RAW DATA:
++++++++

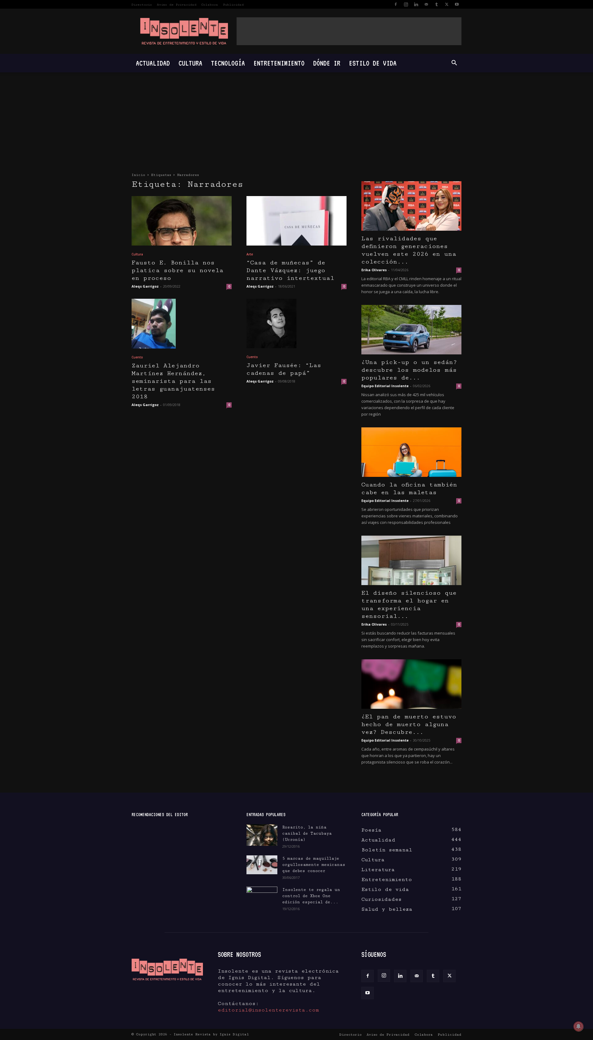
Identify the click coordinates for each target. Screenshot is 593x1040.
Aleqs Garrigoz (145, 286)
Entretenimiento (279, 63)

++++++++

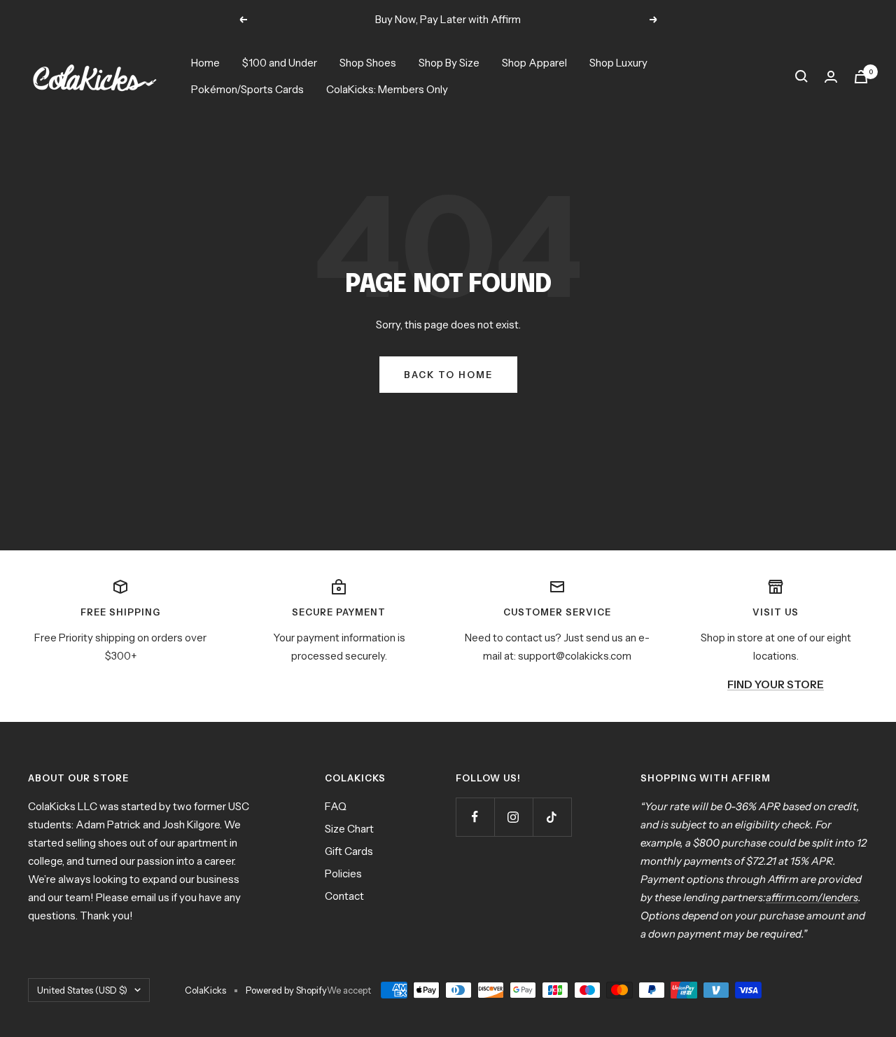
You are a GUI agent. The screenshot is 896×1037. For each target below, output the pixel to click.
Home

++++++++

YOUR OBJECTIVE: Please print the part of the records that opens with the line containing "Identify the click" and closes with the line containing "Aleqs Garrigoz (145, 286)", including both of those lines, without changing a character.

SOLUTION TO THIS TASK:
Identify the click coordinates for each target. Screenshot is 593x1040.
Aleqs Garrigoz (145, 286)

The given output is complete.